In the records below, some lines hold the word "double". Copy each of those lines.
[Opening PROVIDED RECORDS section]
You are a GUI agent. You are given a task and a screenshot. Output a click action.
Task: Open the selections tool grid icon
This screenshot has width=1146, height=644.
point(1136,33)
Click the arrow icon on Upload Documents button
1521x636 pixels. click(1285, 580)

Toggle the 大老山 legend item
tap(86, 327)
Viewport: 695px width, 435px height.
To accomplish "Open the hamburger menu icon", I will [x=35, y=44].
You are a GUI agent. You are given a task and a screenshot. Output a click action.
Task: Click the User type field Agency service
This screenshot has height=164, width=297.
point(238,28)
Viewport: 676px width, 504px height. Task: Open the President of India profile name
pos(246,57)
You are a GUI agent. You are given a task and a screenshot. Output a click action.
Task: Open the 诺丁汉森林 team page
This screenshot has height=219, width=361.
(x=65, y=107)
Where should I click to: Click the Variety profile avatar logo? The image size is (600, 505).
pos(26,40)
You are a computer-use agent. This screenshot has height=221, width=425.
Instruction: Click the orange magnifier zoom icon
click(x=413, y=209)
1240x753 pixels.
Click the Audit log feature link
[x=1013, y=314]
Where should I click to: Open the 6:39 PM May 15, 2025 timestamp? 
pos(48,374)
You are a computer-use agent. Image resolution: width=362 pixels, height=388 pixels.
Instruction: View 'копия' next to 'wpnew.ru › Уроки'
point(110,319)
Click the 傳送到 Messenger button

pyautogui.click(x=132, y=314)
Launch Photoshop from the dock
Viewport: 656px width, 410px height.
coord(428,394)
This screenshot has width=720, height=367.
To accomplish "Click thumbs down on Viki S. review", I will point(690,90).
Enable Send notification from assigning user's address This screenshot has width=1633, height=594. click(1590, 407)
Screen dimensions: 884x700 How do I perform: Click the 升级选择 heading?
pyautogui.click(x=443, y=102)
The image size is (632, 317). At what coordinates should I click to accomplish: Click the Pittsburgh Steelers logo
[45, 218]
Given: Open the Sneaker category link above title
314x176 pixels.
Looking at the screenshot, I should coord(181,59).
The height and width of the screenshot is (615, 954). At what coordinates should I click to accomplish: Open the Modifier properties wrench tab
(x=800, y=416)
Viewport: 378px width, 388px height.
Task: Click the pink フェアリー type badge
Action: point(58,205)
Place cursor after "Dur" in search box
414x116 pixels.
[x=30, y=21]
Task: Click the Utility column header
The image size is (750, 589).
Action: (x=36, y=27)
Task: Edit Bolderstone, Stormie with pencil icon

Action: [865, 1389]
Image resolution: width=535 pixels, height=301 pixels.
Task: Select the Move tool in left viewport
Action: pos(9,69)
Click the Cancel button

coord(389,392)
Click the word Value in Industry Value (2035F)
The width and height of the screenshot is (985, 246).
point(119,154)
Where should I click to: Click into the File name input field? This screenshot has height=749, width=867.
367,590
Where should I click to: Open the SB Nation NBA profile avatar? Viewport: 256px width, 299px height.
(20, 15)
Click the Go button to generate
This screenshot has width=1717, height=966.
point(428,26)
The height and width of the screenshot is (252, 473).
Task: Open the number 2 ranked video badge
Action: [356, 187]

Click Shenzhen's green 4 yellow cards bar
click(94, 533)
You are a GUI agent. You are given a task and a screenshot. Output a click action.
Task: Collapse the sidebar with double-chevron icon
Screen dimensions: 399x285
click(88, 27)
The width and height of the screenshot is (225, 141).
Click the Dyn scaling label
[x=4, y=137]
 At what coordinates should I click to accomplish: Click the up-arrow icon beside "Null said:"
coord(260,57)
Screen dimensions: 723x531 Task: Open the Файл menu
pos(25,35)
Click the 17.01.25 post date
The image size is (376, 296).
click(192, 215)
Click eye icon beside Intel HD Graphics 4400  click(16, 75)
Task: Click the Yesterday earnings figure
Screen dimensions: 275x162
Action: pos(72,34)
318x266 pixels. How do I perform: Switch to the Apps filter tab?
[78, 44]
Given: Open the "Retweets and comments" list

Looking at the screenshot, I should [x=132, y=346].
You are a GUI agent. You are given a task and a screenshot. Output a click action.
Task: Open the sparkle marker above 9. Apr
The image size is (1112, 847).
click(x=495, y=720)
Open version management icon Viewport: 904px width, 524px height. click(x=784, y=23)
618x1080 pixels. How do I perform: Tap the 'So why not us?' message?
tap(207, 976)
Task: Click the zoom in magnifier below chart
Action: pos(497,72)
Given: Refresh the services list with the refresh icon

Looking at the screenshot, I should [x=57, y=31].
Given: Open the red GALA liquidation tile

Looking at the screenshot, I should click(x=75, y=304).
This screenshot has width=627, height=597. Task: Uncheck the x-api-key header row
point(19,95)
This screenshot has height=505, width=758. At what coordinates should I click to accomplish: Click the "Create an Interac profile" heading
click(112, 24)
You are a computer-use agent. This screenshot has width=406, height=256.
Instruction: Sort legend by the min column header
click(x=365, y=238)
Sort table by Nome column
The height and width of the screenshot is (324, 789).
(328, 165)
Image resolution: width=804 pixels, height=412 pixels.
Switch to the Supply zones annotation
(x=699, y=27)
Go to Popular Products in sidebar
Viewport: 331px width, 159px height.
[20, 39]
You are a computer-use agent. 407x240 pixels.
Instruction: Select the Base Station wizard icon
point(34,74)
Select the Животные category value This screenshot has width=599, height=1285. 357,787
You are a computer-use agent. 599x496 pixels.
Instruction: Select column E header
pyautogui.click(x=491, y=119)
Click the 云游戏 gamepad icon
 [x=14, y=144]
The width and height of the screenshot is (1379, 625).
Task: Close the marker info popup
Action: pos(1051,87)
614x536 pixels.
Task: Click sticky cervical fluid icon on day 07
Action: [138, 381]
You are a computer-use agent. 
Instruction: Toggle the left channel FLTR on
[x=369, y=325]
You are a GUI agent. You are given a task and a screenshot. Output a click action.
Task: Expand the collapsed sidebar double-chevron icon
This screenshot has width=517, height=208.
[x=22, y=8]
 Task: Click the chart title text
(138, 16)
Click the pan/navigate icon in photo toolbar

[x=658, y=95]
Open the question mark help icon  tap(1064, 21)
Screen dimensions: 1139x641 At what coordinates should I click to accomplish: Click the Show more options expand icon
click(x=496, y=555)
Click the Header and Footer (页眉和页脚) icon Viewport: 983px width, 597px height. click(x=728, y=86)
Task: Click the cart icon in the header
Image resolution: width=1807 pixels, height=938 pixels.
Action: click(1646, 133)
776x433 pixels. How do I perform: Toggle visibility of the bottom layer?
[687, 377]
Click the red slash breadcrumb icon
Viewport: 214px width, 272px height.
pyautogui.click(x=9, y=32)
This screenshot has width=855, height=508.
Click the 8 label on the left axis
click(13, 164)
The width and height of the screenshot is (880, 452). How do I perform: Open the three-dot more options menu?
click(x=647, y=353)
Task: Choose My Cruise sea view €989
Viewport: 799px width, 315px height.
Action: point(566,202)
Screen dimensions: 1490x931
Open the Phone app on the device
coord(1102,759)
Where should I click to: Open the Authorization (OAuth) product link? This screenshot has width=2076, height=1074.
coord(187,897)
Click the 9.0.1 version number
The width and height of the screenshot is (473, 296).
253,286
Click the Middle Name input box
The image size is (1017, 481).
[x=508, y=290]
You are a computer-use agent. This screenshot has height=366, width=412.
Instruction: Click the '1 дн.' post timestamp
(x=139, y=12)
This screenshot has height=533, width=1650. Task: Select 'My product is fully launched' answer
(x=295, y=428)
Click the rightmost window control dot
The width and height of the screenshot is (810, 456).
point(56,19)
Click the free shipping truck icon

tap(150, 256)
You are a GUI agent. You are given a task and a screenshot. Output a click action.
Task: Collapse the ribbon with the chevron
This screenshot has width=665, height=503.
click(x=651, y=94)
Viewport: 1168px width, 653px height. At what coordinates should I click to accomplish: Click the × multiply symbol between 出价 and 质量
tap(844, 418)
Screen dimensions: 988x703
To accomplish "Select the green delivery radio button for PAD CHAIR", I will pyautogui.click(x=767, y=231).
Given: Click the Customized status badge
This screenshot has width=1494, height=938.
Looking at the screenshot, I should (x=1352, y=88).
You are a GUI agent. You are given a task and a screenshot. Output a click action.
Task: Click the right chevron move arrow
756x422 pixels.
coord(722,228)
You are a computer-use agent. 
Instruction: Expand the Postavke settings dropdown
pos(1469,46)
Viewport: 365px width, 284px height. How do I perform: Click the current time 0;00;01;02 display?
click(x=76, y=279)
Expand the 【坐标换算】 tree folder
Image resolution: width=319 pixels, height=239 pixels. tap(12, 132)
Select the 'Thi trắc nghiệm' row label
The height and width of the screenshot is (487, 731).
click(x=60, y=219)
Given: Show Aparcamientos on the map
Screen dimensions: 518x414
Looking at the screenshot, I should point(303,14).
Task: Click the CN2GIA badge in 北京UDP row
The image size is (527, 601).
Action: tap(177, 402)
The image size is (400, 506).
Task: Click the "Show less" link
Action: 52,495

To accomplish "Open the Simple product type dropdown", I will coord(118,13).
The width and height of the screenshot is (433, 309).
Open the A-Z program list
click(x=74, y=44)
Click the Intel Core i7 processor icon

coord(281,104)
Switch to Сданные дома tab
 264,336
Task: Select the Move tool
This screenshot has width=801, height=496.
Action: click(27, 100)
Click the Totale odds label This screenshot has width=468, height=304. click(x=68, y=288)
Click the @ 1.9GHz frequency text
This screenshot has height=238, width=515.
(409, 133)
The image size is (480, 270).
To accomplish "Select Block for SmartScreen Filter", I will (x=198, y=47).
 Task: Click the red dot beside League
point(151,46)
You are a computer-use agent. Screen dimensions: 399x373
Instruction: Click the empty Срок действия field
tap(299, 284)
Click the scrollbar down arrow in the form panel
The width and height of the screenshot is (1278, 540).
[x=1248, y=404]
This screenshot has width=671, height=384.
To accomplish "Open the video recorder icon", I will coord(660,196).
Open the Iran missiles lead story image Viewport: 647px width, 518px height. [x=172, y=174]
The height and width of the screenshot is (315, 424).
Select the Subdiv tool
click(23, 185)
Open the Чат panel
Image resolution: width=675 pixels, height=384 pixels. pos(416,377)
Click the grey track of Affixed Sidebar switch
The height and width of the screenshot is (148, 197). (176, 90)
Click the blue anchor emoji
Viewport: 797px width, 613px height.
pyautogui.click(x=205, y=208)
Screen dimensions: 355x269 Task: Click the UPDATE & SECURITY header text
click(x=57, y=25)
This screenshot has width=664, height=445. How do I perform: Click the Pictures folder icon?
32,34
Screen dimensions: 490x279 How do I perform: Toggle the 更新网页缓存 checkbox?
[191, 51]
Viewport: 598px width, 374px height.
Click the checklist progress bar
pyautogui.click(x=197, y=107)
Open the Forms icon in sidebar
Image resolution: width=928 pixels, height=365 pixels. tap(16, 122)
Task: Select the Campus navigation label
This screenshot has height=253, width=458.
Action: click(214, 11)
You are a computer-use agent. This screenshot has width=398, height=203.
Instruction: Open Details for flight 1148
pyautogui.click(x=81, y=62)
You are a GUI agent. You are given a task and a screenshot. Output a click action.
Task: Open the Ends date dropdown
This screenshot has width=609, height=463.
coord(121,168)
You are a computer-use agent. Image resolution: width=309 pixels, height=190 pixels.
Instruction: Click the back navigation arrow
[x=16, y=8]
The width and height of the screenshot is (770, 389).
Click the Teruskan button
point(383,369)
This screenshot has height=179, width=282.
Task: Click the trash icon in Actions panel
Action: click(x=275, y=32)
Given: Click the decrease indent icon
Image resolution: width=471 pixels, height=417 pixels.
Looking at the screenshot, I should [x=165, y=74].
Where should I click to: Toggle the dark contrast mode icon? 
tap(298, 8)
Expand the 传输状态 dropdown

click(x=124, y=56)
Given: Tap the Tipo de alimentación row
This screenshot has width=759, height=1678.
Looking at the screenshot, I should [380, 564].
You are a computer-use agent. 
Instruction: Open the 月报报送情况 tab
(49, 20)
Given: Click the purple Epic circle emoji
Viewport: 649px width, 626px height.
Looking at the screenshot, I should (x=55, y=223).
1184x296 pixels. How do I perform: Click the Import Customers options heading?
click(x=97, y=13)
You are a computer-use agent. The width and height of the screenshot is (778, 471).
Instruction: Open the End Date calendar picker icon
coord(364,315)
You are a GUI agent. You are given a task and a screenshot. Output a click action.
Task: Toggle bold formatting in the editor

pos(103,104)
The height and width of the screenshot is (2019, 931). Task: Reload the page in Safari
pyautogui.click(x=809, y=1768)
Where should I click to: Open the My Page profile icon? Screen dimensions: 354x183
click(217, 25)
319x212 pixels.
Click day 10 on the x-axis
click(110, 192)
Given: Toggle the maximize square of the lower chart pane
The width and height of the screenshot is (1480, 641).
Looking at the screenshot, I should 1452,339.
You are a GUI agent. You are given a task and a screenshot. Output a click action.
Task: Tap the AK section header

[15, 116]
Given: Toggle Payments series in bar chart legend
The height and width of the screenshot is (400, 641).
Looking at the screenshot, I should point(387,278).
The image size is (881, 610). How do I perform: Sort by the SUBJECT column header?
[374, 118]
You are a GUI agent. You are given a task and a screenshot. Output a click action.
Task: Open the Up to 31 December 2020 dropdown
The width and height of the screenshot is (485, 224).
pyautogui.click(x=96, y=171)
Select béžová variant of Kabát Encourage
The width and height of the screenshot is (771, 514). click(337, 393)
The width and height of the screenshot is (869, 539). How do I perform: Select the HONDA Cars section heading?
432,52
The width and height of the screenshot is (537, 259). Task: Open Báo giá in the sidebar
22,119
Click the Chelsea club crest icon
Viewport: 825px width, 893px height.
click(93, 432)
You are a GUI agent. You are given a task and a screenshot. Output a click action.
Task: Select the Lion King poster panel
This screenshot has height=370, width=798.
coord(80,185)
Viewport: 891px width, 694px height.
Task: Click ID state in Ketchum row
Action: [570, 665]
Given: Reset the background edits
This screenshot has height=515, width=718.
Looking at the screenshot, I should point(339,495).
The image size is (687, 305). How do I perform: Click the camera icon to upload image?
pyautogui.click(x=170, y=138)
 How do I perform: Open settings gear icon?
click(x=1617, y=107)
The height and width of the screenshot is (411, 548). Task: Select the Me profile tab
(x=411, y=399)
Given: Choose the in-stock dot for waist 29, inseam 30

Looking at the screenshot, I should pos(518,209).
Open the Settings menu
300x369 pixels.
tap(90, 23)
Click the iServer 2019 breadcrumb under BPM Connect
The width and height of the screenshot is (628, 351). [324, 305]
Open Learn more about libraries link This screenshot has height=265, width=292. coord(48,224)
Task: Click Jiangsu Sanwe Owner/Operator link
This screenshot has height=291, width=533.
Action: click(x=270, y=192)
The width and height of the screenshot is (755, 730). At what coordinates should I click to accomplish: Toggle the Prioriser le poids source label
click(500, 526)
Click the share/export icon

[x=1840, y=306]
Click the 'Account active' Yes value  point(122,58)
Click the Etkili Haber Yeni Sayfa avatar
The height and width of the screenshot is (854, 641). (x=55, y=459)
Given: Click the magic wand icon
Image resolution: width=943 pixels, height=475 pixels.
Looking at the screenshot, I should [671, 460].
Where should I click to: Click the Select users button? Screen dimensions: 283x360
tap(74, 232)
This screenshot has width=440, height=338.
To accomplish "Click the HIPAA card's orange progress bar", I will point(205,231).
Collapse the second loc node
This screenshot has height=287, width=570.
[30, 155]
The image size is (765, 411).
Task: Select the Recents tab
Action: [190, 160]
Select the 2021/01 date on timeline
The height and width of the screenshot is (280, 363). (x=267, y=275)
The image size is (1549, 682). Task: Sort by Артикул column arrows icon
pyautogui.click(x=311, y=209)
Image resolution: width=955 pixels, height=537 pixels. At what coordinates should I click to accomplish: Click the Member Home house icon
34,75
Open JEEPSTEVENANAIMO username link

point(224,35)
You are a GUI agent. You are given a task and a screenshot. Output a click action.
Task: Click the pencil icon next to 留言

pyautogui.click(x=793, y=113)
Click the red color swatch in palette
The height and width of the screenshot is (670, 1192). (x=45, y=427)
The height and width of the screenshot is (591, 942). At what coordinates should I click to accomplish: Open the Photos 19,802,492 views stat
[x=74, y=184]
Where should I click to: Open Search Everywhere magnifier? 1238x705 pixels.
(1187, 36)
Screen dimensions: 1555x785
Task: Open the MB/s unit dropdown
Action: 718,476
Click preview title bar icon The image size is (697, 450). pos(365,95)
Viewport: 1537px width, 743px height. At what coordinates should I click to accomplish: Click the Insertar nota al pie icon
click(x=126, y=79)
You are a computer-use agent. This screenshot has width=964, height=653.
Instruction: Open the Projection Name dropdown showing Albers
[Closing PROVIDED RECORDS section]
# ANSWER FOR THE TASK:
Task: Collapse the sidebar with double-chevron icon
Task: Expand the collapsed sidebar double-chevron icon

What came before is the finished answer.